No Longer an Inner City Problem: Today's Typical Heroin Users Are White People in the Suburbs

Drugs

What does the typical heroin user look like? The answer has shifted dramatically in the past 50 years, according to a new study published in JAMA Psychiatry.


In the 1960s, heroin was used predominantly by men in cities—usuallyl in areas with large minority populations. They typically started in their late teens, and heroin was usually the first opioid they tried. Since then the picture has changed. Now heroin users start older, live in the suburbs, and are 90 percent white. The key to this shift is in another finding by the same study: while the heroin users of previous decades had not previously used other opioids, heroin users of the last decade typically got their start on prescription drugs.

The study authors explain:

“Part of this increase in heroin use and apparent migration to a new class of users appears to be due to the coincidental increase in the abuse of prescription opioids over the last 20 years, arguably accelerated by the release of OxyContin in the mid-1990s, which made large quantities of oxycodone hydrochloride readily available for inhalation and intravenous injection.”

What seems to have happened is that thousands of people—mostly white suburbanites—got the taste for opioids from OxyContin, Percocet and other prescription painkillers, and then simply shifted to the cheapest, most accessible source for their fix.
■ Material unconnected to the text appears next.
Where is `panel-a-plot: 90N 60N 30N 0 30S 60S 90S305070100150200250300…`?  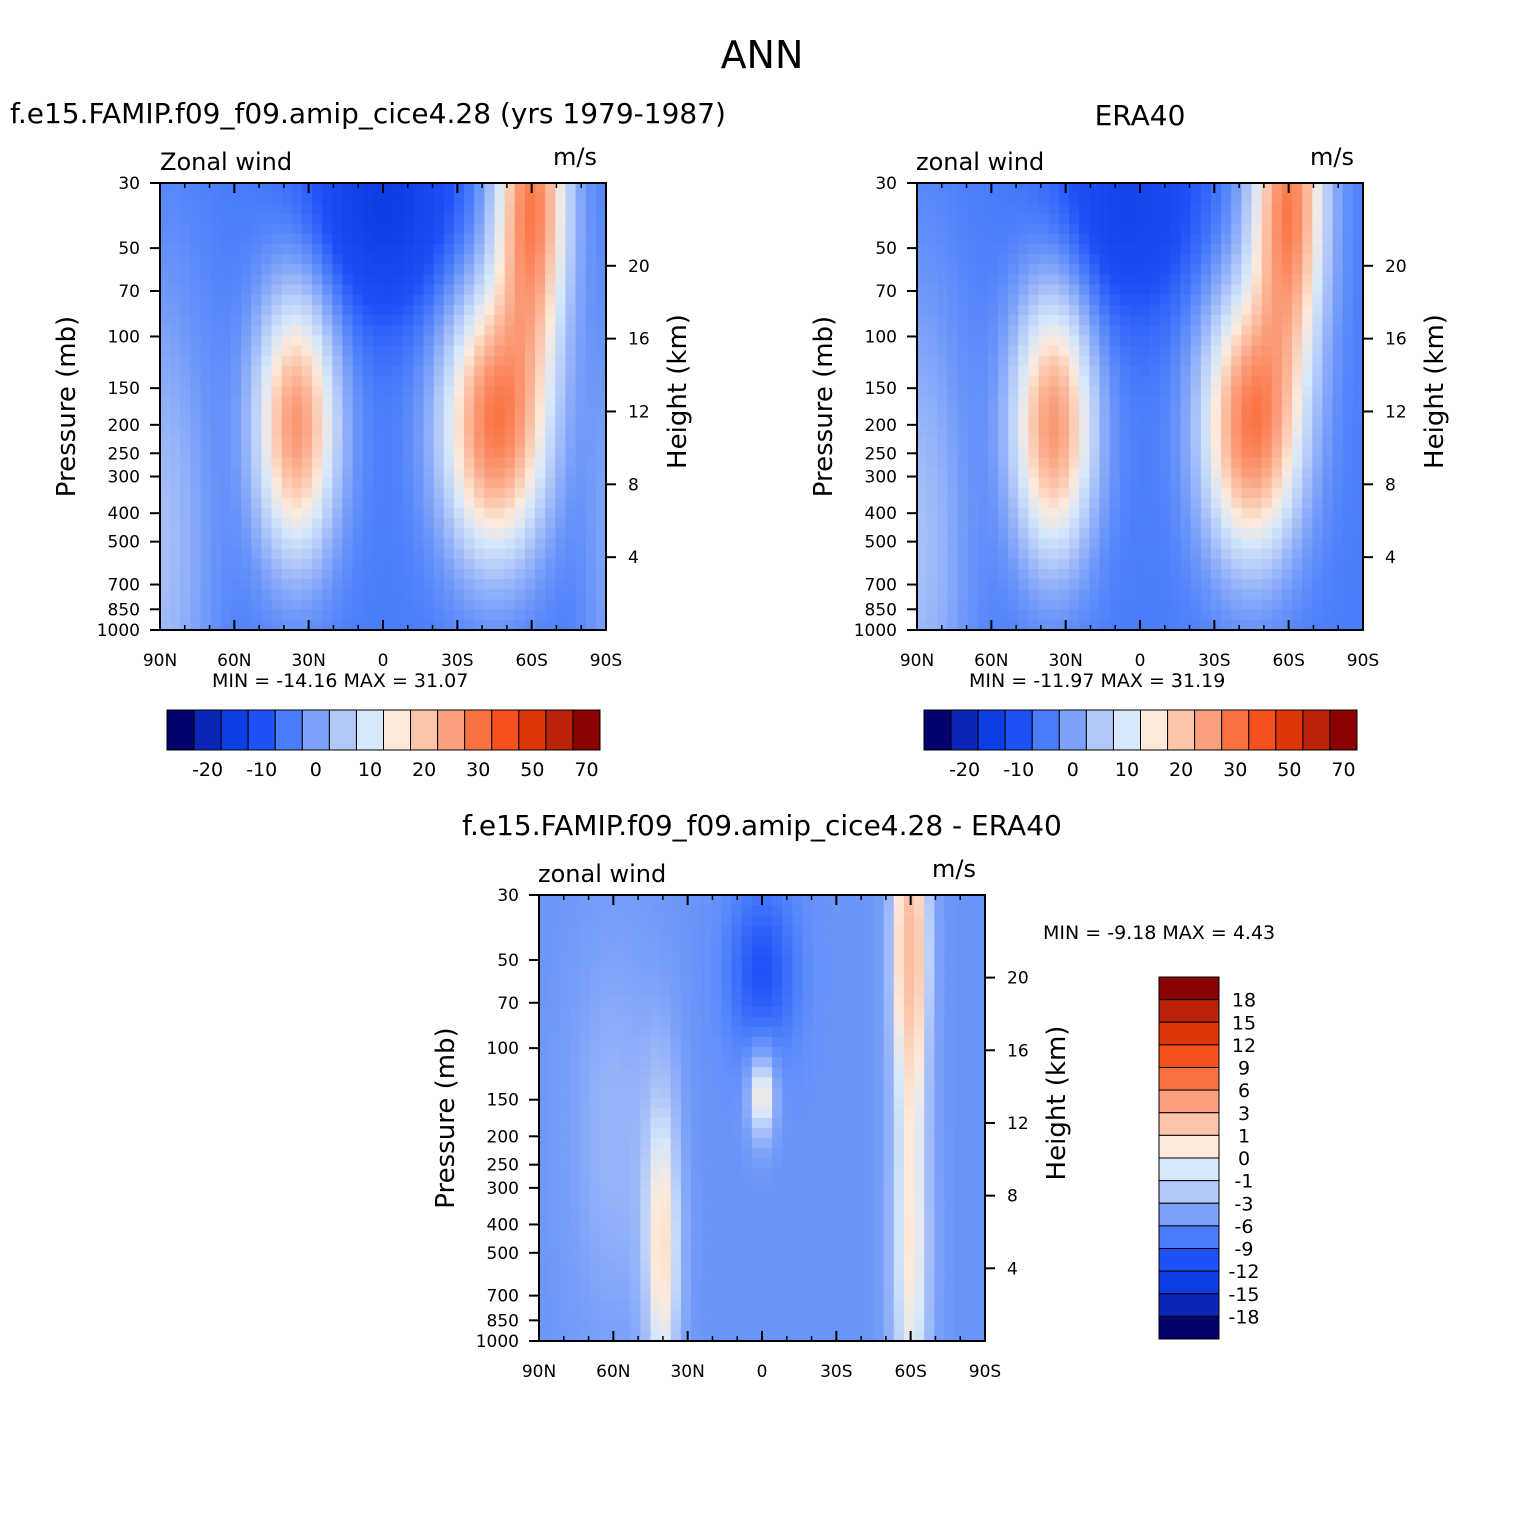 panel-a-plot: 90N 60N 30N 0 30S 60S 90S305070100150200250300… is located at coordinates (372, 422).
Three quarters of the roughly 2,800 people surveyed for the study said that they tried prescription pain-killers before heroin:

“[T]here is now growing evidence that some prescription opioid abusers, particularly those who inhale or inject their drugs, graduate or shift to heroin, at least in part because it has become more accessible and far less expensive than prescription opioids.”

This pattern helps explain the sudden rise in heroin use in the U.S. After years of relative stability, heroin use rose steadily from 2007 to 2012, when it was estimated that there were 669,000 users in the U.S, according to the National Institute on Drug Abuse. This report estimated that the number of new users nearly doubled from 2006 (90,000) to 2012 (156,000).

The path many white suburb dwellers have taken from prescription painkillers to heroin shows the fraught relationship the U.S. has between legal drugs and illegal drugs. When they perform many of the same functions and one is cheaper and easier to find, can we blame patients for switching between them?